Les femmes et l’arrêt du tabac : défis et solutions selon un tabacologue

Arrêter de fumer représente un défi de taille, et les femmes se heurtent à des obstacles spécifiques qui rendent cette tâche encore plus ardue. Selon le Pr Gérard Peiffer, pneumologue et tabacologue, les femmes auraient entre 5 et 30 % moins de chances de réussir à se défaire de cette addiction par rapport à leurs homologues masculins. Une réalité inquiétante, surtout lorsque l’on sait que les maladies liées au tabac frappent plus durement cette population.

EN BREF

  • Les femmes ont plus de difficultés à arrêter de fumer que les hommes.
  • Les substituts nicotiniques sont souvent moins efficaces chez elles.
  • Des approches alternatives et professionnelles peuvent améliorer les chances de succès.

Le Pr Peiffer souligne que, même à tabagisme égal, les femmes sont davantage touchées par des pathologies graves telles que le cancer du poumon, la BPCO ou des problèmes cardiovasculaires. Les premiers jours après l’arrêt sont souvent marqués par une intensité de symptômes de sevrage, notamment la nervosité, l’irritabilité et des troubles de la concentration, dont les femmes souffrent plus que les hommes. De plus, certaines peuvent éprouver une hyperphagie, une tendance à manger plus, qui peut aggraver la sensation de perte de contrôle.

Un des principaux défis réside dans l’efficacité des traitements. Les substituts nicotiniques, tels que les patchs ou les gommes, sont moins performants chez les femmes, car elles métabolisent la nicotine plus rapidement. Par conséquent, elles ont tendance à sous-doser leur consommation de nicotine, ce qui complique leur sevrage. Dans le cas des femmes enceintes, il est essentiel d’adapter les doses tout au long de la grossesse pour faire face à cette rapide dégradation de la nicotine.
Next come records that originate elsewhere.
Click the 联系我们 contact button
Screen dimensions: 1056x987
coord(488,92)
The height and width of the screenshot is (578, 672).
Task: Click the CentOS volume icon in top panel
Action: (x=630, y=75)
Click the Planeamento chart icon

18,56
Solutions et stratégies adaptées

Pour surmonter ces obstacles, le Pr Peiffer recommande plusieurs approches. D’abord, la varénicline, commercialisée sous le nom de Champix, présente une efficacité supérieure chez les femmes, bien qu’elle puisse entraîner des effets secondaires comme des nausées au début du traitement. En parallèle, les thérapies alternatives telles que le yoga ou la méditation peuvent offrir un soutien précieux, même si leur validation scientifique reste à démontrer.
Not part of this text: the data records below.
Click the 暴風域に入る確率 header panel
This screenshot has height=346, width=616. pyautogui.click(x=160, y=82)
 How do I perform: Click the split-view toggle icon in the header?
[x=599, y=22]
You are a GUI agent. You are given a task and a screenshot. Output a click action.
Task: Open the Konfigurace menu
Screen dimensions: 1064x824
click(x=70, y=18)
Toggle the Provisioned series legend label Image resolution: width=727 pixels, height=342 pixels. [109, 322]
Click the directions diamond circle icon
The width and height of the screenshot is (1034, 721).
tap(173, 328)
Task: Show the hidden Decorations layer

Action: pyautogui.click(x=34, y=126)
Les thérapies cognitivo-comportementales (TCC) ont prouvé leur efficacité pour tous les sexes, tout comme la cigarette électronique, qui doit cependant être utilisée avec prudence et selon un protocole strict. De plus, le moment choisi pour arrêter de fumer peut avoir un impact significatif : les femmes sont conseillées de débuter leur sevrage en début de cycle menstruel, lorsque les taux d’œstrogènes sont plus élevés, afin de minimiser les envies pressantes de fumer.

Prévenir les effets indésirables

Un autre frein à l’arrêt reste la peur de la prise de poids. Pour y faire face, le Pr Peiffer préconise une combinaison de stratégies, incluant une activité physique régulière et des principes alimentaires sains. Bouger peut efficacement réduire les envies de fumer. Il est également crucial de surveiller les signes de dépression qui peuvent apparaître quelques semaines après l’arrêt, tels que des troubles du sommeil ou une perte d’énergie. Pour cela, le recours aux TCC ou, si nécessaire, à des antidépresseurs peut s’avérer bénéfique.
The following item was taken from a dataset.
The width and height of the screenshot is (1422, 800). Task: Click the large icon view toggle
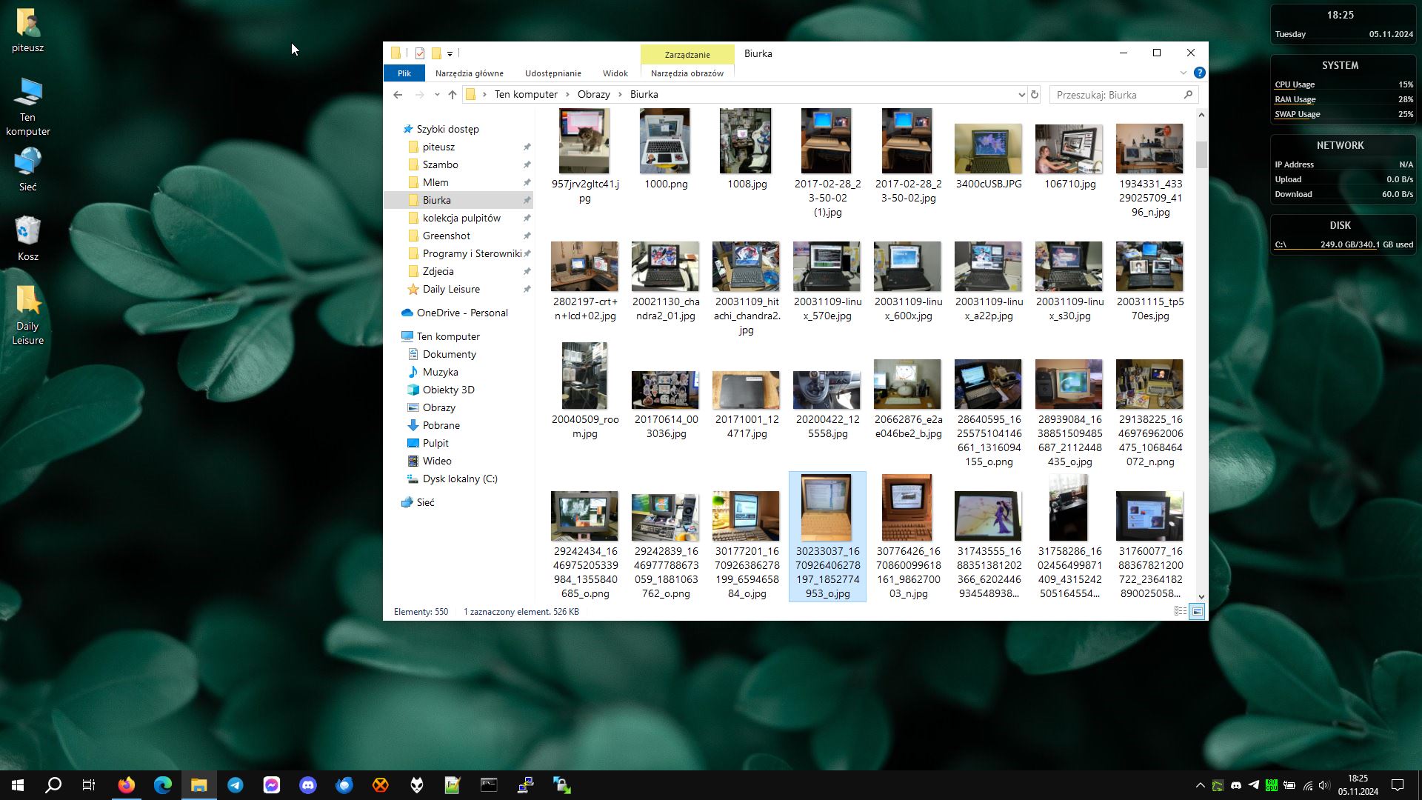coord(1196,610)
L’un des points positifs est que les femmes sont souvent plus enclines à demander de l’aide auprès des professionnels de santé, ce qui peut grandement contribuer à la réussite de leur sevrage. Le livre Libre, j’arrête de fumer avec un tabacologue, écrit par le Dr Philippe Guichenez et le Pr Gérard Peiffer, présente des témoignages de patients et des conseils pratiques pour ceux qui souhaitent arrêter de fumer.

En somme, bien que l’arrêt du tabac soit un chemin semé d’embûches pour les femmes, des solutions adaptées existent pour les soutenir dans cette démarche cruciale pour leur santé.